Exercise objective: Your answer should be the data below, reproduced with nothing changed.
BEGIN The data
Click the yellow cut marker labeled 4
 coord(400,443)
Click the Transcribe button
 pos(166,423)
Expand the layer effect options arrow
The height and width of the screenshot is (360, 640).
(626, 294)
END The data
Written answer:
Click the yellow cut marker labeled 4
 coord(400,443)
Click the Transcribe button
 pos(166,423)
Expand the layer effect options arrow
The height and width of the screenshot is (360, 640).
(626, 294)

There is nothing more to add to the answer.